1.1 Fractions

The use of calculators or other technologies are strictly prohibited for this assignment.

1 Equivalent Fractions

If you cut a pizza in half and ate one of the two slices, you ate \(\frac{1}{2}\) the pizza. That would be the same as cutting the pizza into four equal slices and eating 2 of the four slices: \(\frac{2}{4}\) of the pizza. That’s because \(\frac{1}{2} = \frac{2}{4}\): these are equivalent fractions.

If you take a fraction like \(\frac{1}{2}\) and multiply the numerator and the denominator by the same thing, you get an equivalent fraction. See that \(\frac{1}{2} = \frac{2}{4}\) by taking \(\frac{1}{2}\) and multiplying the numerator and denominator both by 2.

  1. Are these equivalent fractions? \(\frac{3}{4}\) and \(\frac{9}{12}\). Explain how you know.

  2. If you start with \(\frac{2}{3}\), what number did you multiply both the top and bottom by to get \(\frac{10}{15}\)?

  3. If you multiply both the numerator and the denominator of the fraction \(\frac{x}{3}\) by 4, what fraction do you get?

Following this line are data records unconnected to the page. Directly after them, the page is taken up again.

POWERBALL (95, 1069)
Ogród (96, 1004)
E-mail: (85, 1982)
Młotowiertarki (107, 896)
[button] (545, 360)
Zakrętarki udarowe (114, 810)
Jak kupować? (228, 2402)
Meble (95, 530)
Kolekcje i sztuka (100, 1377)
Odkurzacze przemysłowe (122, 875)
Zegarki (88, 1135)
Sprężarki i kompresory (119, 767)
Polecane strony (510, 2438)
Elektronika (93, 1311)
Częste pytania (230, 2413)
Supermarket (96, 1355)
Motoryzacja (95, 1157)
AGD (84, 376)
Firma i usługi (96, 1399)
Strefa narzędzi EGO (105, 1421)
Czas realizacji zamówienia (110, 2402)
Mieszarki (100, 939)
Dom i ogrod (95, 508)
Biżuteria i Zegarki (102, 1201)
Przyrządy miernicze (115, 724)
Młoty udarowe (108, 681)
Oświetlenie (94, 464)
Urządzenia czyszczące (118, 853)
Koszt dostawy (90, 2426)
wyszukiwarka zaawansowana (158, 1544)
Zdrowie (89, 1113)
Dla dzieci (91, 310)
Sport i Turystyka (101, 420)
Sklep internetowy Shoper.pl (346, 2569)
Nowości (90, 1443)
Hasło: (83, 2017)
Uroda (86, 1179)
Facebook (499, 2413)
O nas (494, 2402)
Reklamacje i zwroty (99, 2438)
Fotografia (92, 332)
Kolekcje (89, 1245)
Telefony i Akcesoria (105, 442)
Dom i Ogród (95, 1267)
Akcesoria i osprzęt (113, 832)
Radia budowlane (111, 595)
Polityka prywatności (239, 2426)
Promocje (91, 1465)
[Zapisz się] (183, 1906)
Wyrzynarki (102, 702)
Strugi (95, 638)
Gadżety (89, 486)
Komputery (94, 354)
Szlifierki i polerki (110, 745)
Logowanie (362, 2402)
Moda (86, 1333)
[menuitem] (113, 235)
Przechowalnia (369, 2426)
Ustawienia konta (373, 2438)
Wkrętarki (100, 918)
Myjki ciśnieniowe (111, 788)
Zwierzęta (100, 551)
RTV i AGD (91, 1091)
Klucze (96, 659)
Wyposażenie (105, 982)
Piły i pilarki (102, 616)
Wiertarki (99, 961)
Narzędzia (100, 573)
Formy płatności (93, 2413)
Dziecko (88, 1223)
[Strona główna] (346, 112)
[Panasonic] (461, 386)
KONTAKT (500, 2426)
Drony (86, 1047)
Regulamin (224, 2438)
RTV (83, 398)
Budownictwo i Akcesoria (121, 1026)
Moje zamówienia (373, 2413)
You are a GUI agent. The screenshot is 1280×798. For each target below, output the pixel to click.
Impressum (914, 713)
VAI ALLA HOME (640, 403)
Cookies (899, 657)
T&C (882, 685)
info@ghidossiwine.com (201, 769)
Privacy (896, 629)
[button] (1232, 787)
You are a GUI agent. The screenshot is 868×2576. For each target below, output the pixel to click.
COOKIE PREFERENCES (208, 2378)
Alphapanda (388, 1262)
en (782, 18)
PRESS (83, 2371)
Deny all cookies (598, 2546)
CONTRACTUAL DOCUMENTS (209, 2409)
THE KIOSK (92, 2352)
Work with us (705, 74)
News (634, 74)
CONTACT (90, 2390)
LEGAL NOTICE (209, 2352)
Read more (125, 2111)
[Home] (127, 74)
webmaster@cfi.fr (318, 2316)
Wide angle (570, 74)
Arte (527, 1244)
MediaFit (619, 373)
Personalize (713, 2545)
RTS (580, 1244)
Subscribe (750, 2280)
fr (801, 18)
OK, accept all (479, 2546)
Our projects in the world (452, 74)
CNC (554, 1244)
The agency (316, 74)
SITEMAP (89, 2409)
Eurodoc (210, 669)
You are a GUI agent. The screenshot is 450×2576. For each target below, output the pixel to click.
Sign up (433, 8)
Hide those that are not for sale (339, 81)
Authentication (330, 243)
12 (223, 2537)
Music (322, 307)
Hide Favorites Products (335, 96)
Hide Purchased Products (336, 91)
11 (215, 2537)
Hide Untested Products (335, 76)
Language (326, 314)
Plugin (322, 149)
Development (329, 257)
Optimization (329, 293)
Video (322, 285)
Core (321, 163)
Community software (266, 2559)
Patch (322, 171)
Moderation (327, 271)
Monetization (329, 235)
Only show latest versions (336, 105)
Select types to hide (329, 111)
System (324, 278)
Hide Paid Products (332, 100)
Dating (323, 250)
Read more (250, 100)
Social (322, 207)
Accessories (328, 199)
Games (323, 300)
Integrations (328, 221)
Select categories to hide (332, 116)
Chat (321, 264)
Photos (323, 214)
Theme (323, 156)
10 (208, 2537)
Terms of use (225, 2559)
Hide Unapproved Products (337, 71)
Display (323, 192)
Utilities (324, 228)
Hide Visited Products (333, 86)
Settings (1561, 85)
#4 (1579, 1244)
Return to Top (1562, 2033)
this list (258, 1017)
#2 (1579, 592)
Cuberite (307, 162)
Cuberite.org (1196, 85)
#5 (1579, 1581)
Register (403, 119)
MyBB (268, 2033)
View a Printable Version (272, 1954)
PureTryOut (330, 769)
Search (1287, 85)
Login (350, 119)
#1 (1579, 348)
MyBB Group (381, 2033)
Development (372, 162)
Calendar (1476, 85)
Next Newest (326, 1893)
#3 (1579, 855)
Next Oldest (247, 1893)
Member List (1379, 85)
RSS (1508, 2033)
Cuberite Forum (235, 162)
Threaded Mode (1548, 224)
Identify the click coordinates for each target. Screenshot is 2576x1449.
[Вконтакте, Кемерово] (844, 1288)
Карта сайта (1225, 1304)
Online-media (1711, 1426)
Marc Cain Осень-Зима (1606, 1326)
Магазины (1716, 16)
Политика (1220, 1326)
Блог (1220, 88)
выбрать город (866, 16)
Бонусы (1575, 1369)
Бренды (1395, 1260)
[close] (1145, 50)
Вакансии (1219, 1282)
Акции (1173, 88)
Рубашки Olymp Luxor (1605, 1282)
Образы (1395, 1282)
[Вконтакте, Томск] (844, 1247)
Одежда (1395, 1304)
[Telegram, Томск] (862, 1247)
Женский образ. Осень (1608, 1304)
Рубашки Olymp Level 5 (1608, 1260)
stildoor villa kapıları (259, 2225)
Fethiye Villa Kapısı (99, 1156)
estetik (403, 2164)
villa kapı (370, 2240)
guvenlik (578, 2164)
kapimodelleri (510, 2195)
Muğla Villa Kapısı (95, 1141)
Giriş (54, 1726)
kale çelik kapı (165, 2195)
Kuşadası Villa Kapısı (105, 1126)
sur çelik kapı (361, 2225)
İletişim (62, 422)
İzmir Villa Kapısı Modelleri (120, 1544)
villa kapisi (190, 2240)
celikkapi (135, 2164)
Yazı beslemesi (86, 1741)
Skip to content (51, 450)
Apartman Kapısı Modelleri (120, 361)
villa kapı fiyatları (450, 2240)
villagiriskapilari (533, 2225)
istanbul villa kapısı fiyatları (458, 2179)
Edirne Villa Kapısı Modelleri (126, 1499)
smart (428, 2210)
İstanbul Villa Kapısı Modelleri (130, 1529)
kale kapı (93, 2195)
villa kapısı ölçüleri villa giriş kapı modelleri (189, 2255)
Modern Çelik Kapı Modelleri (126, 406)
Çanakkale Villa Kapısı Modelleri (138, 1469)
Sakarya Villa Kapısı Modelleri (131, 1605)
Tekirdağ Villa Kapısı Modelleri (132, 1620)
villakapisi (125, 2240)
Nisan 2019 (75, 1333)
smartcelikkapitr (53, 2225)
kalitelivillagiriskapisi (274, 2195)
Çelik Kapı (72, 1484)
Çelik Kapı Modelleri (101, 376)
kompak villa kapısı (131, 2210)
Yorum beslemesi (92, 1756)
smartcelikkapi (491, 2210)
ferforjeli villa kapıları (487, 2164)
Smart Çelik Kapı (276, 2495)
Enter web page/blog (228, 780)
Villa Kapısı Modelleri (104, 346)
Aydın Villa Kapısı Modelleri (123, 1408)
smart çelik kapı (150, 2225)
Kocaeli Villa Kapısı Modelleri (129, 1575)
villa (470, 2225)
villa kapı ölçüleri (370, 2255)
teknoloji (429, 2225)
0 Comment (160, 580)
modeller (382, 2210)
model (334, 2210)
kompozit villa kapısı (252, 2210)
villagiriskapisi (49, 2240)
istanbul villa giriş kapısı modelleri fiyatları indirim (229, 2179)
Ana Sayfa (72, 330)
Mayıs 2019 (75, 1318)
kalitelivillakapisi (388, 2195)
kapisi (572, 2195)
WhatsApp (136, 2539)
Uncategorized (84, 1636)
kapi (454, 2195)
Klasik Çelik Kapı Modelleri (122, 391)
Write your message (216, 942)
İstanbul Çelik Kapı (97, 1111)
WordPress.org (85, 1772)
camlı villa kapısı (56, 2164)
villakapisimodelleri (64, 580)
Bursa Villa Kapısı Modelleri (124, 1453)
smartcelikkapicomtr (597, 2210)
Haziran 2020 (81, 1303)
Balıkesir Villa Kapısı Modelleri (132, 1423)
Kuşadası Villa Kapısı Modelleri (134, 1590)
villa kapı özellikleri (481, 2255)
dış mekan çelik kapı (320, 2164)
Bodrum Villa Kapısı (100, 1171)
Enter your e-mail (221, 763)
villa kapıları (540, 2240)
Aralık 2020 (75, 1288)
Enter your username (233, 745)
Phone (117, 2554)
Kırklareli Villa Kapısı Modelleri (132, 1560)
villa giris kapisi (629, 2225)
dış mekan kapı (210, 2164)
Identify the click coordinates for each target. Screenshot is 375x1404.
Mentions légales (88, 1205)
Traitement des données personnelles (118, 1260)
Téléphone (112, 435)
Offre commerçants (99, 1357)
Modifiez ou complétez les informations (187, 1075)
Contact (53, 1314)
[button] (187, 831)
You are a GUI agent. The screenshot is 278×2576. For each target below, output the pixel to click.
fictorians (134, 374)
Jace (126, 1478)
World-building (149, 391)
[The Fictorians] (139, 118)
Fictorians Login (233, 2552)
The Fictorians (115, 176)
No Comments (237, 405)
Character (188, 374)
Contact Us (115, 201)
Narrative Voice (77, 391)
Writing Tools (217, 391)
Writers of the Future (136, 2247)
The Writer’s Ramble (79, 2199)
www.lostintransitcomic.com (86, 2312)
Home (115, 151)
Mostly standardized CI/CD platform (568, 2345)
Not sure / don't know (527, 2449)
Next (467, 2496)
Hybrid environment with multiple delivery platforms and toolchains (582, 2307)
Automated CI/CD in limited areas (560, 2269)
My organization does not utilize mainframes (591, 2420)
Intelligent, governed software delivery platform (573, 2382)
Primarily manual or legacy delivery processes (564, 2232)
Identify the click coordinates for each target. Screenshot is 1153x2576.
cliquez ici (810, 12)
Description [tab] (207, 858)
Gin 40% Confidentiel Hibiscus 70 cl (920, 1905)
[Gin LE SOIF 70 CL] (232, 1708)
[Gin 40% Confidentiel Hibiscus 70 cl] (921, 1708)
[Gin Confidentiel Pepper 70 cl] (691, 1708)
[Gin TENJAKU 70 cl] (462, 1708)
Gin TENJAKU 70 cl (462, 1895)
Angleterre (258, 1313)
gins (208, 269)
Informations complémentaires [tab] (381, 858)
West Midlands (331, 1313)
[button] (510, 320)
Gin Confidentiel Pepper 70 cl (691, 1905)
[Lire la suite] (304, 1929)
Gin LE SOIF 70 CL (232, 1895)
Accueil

  4. If \(x > 0\), what is larger: \(\frac{x}{2}\) or \(\frac{3x}{6}\)?

  5. If \(x > 0\), what is larger: \(\frac{x}{2}\) or \(\frac{4x}{6}\)?

  6. Solve for \(y\): \(\frac{3}{4} = \frac{y}{8}\).

2 Adding Fractions

  1. What is the least common multiple of 6 and 18?

  2. Combine into one term and then simplify: \(\frac{1}{6} + \frac{5}{18}\).

  3. Combine into one term: \(\frac{x + 10}{12} + \frac{2y}{5}\).

  4. Combine into one term: \(\frac{a}{b} - \frac{c}{d}\).

3 Fraction Multiplication as Scaling

  1. Identify the largest of the three terms just by looking at them: \(\frac{2}{3} \times \frac{5}{4}\), or \(\frac{4}{5} \times \frac{2}{3}\), or \(\frac{8 \times 2}{3 \times 8}\)

4 Dividing a fraction by a whole number

  1. Draw a picture to visualize (no need to include the picture) and then answer: what is \(\frac{1}{2} \div 3\)?

  2. Draw a picture to visualize (no need to include the picture) and then answer: what is \(\frac{1}{3} \div 2\)?

5 Reciprocals

  1. How many times does \(\frac{1}{2}\) go into 1?

  2. How many times does \(\frac{3}{2}\) go into 1?

  3. Simplify \(\frac{1}{1/2}\).

  4. Simplify \(\frac{1}{3/2}\).

6 Fraction Division

  1. Simplify \(\frac{1}{3} \div \frac{1}{3}\). That is, how many times does 1/3 go into 1/3?

  2. Simplify \(\frac{1}{3} \div \frac{2}{3}\).

  3. Simplify \(\frac{1}{3} \div \frac{16}{24}\).